Autophagy is a highly conserved multi-step pathway used by cells to degrade substrates. Autophagy is important for maintaining homeostasis in neurons, and disruption of autophagy contributes to neuronal diseases. However, the role of autophagy in neurodevelopment is not well understood. Through a forward genetic screen in C. elegans, we identified the autophagy gene, atg-9, as required for specifying presynaptic sites. Atg-9 mutant animals have disrupted synaptic vesicle clusters at presynaptic sites in the interneuron AIY and elongated axons in the sensory neuron PVD. We determined that each step of autophagosome biogenesis: initiation, nucleation, elongation, and recycling, is required for these two distinct phenotypes. Presynaptic assembly and axon outgrowth both rely on appropriate actin organization. Cell-specific disruption of F-actin phenocopied autophagy mutants. Additionally, we observed disordered F-actin localization in autophagy mutants. Our results demonstrate that autophagy is required cell-autonomously, during development, and likely acts through actin to control precise neurodevelopment.

Yang, S. et al. (2017) International Worm Meeting "Molecular mechanisms of ATG-9 localization in neurons."

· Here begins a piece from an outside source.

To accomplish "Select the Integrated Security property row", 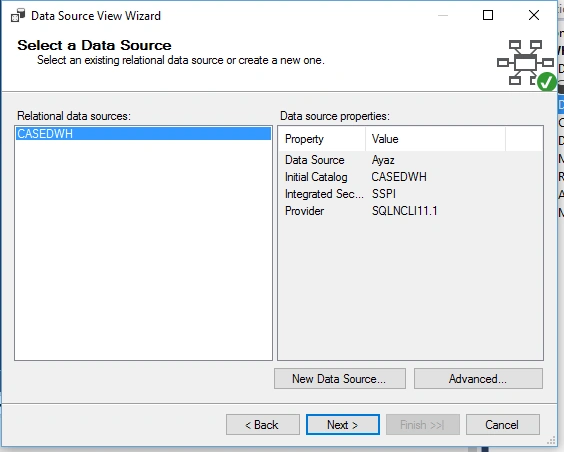I will 410,194.
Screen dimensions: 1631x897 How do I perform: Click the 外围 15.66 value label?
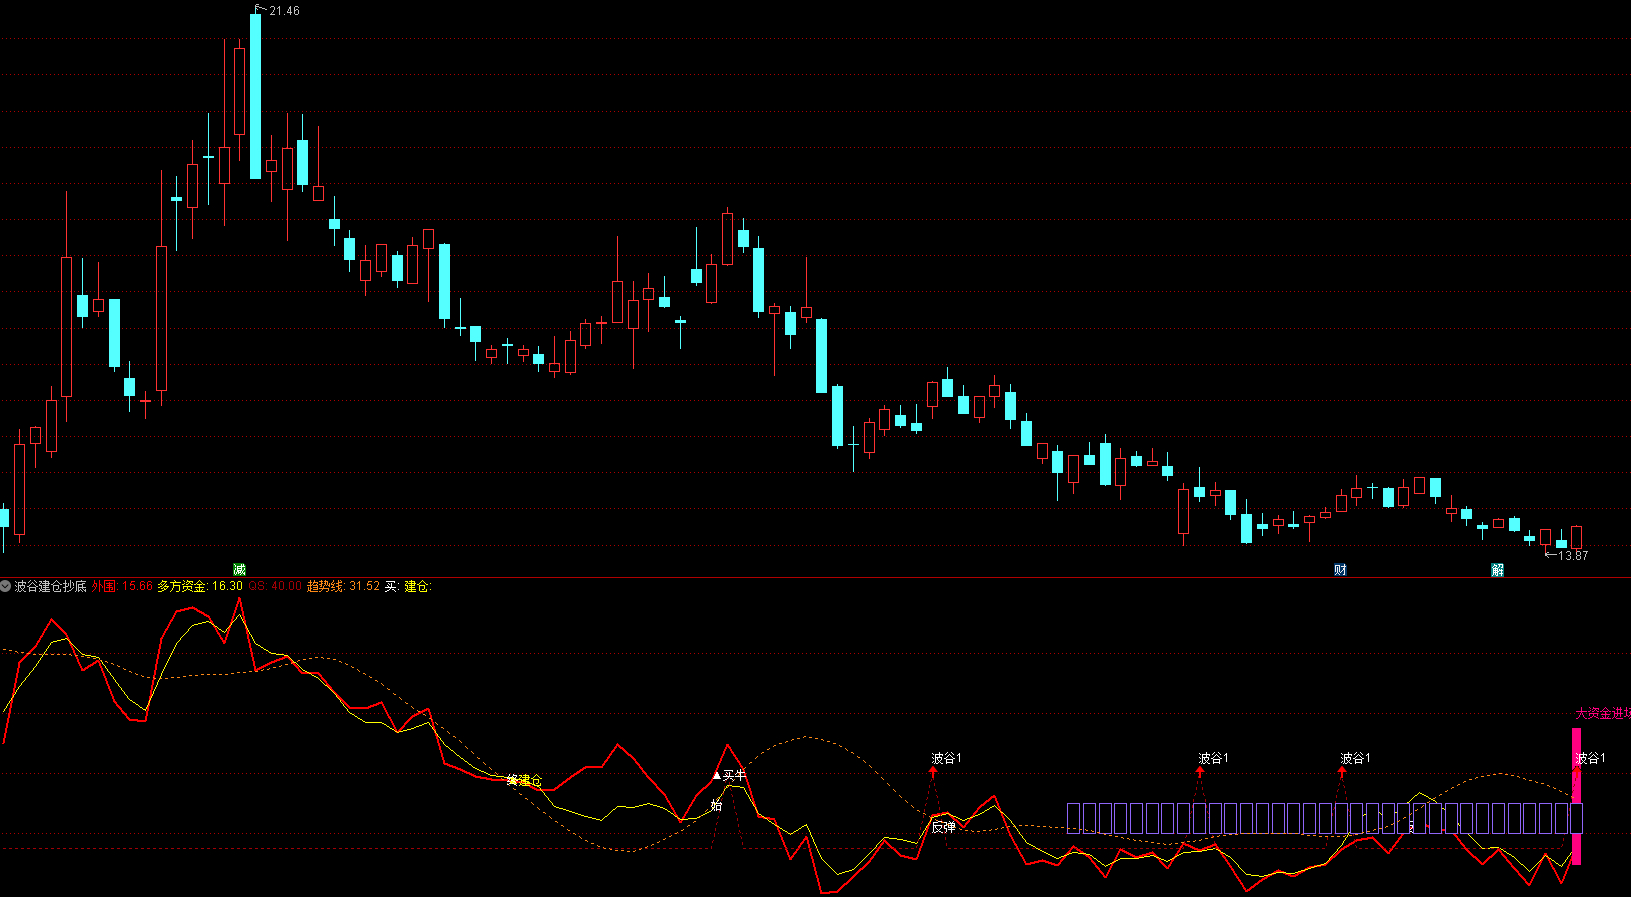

Yang, S., Colon-Ramos, D., Hill, S.

[International Worm Meeting, 2017]

Autophagy is an evolutionarily conserved cellular degradative process in which cytosolic components are engulfed by double membrane structures known as autophagosomes. ATG-9 is a transmembrane protein, which is thought to be important for delivering lipids from membrane compartments for autophagosome formation. Previous work from our lab demonstrated that ATG-9 localizes to presynaptic regions and is associated with autophagosome biogenesis at the synapse (Stavoe and Hill et al., 2016). How ATG-9 localizes at presynaptic regions and traffics between membranes to regulate autophagy is not well understood. We have established an in vivo system to visualize ATG-9 in a pair of Caenorhabditis elegans interneurons called AIY. In wild type animals, ATG-9 diffusely distributes at presynaptic regions. We performed unbiased forward genetic screens and candidate screens to identify molecules required for ATG-9 localization in AIY. We identified two novel alleles which display highly penetrant, abnormal distribution of ATG-9 at presynaptic regions. We now plan to use these alleles to determine the molecular mechanism governing ATG-9 localization at the synapse to better understand the role of autophagy in neurons.

Hill, Sarah et al. (2017) International Worm Meeting "Autophagosome biogenesis at the synapse."

Hill, Sarah, Colon-Ramos, Daniel

[International Worm Meeting, 2017]

Autophagy removes bulk cytoplasm or organelles from cells by forming double-membrane autophagosomes that fuse to lysosomes for degradation. Regulation of autophagosome formation and trafficking is especially important in neurons, which have long polarized processes distant from the cell body. We and others have observed that autophagosomes form at presynaptic sites and then undergo retrograde transport towards the cell body, which contains the lysosomes (Stavoe and Hill et al , 2016). However, the function of autophagy and regulation of autophagosome transport at the synapse is not completely understood. We used neurons from the C. elegans thermotaxis circuit as a model to study autophagy at the synapse. This system allows us to visualize autophagosome biogenesis and trafficking in vivo, control temperature-dependent synaptic firing, and simultaneously monitor potential autophagic regulators and targets at single-cell resolution. Using this system, we found that loss of synaptic activity results in decreased autophagosomes at the synapse and that JIP3/UNC-16, an adaptor protein known to regulate early endosome and lysosome transport, also plays an important role in regulating autophagosome transport in C. elegans neurons.